By this time David and I of course are both up also but neither one overly anxious to trudge outside. Dollie has now put on crocs and shorts with her nightshirt, though honestly I’ve seen skimpy underwear with more coverage than these particular old soffee shorts from like the 7th grade provide. I managed to scrounge up a working brinkman flashlight and a rope halter. Everyone keeps a spare cattle rope halter on their coat rack, right? Yeah, I thought so. And she trudges off into the dark…

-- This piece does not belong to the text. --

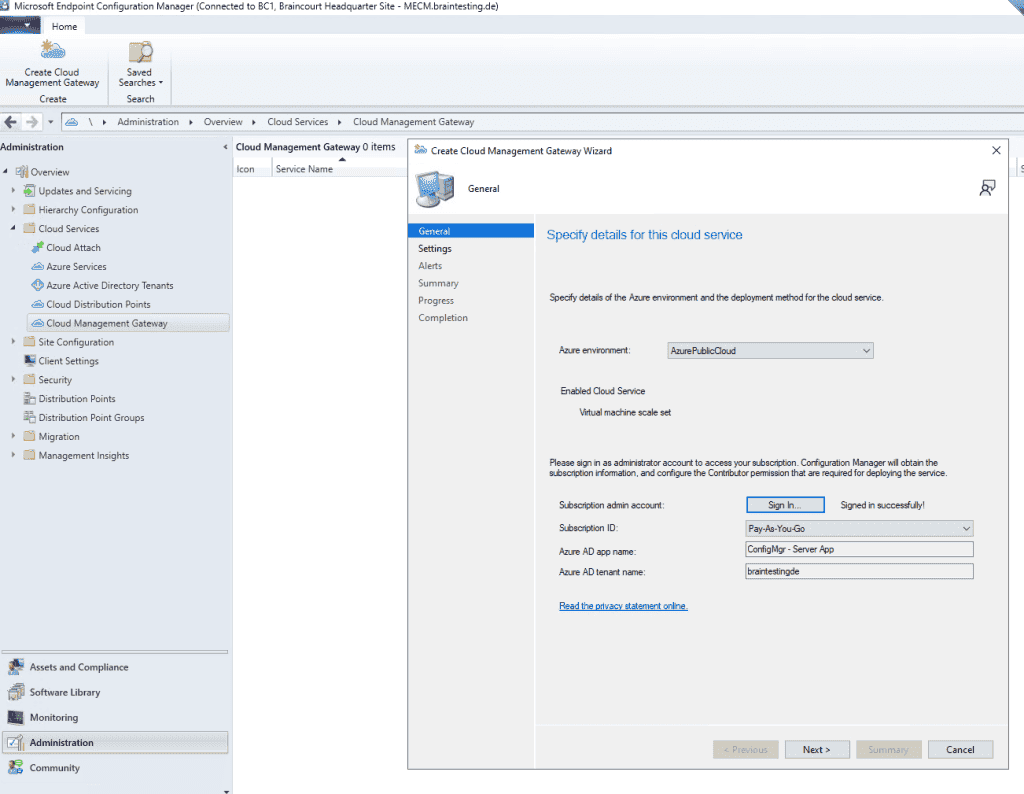
Task: Open Distribution Point Groups
Action: pos(92,417)
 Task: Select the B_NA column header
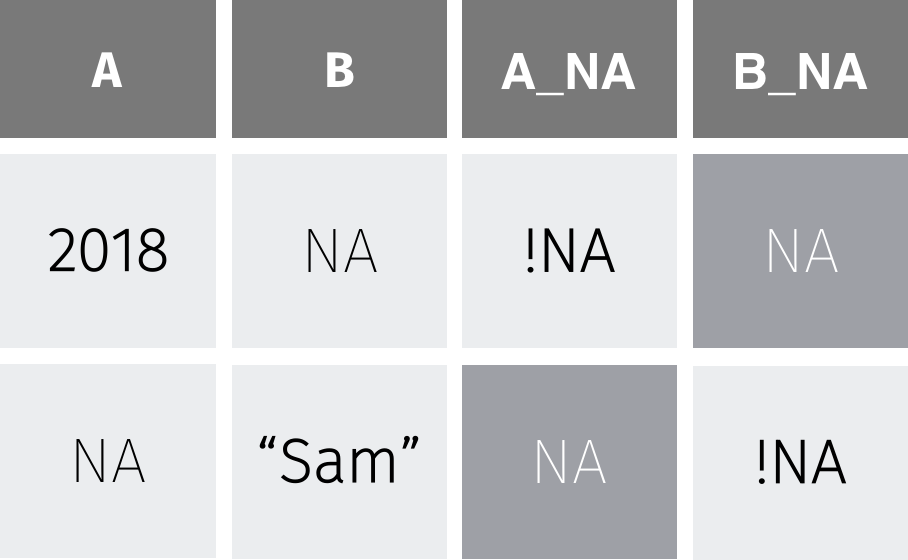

She wasn’t sure what she was going to encounter but as she walked over into the neighbor’s side yard whose blocky little white face appears? Mystery! Whew – at least that was better than some neighbor’s wild cow or buffalo (actually happened to me once, but perhaps that’s a story for another day?). So she walks up to Mystery, who was never particularly easy to catch even in a small pen, and figures she needs both hands. So she puts the flashlight between her thighs, stretches out the rope halter, and starts waddling toward to calf. Mystery thinks “Hey, I know you!” and starts pouncing around like its play time. O yeah, he’s feeling really frisky now! Dollie is hunched over, waddling after him, flashlight between her knees, “Come over here ya bleep bleep bleep “ <sorry – gotta keep this ‘G’ rated>. Anyway, she finally gets close enough to start patting/scratching his butt. He always was a sucker for the butt-scratch. In his momentary bliss he lets down his guard and she pounces, flashlight dropped, rope and arms around the neck, just as he decides to take off running. So now she’s steer-doggin’ him, in the dark, at 1:30am, in her crocs and short-shorts, cussing all the while. Yeee dawgy!!! Somehow in all this she manages to get the rope halter onto the beast and then opts for the dead-weight deterrent by digging in her feet and trying to slow him down. Only did I mention she’s in crocs? With no traction on the damp carpet grass? With a very feisty calf? Who is more than 5 times her weight? Yeah, that didn’t work so great. She wound up sitting on her butt in the wet grass, in the too short-shorts, getting drug behind the calf like a redneck water-skier. Can you say ultimate wedgie? Niiice!!!! Eventually she gains control, wrassles the calf into submission, and starts leading him around the front of the house to put him in a secure pen until his escape route is fixed.
Now guess who shows up? Yep, Dad finally has his shoes on and has made it outside. He steps off the porch… “You got this?” Dollie: “Oh yeah, I GOT this.” Dad: “Ok”. Dad goes back in the house and back to bed.
Honestly, I was in the midst of a migraine Saturday night and the parts I remembered of this episode were after she and David didn’t come back within a few minutes and I was considering where I might find the nearest roping rope to try somehow to assist (unfortunately didn’t have one hanging on the coat rack), David walked back in the house saying “It was just Mystery. Dollie got him back in with no problem.”
As Paul Harvey would say… and then there’s “the rest of the story” which I learned tonight! Who says there’s nothing fun to do at our house on a Saturday night?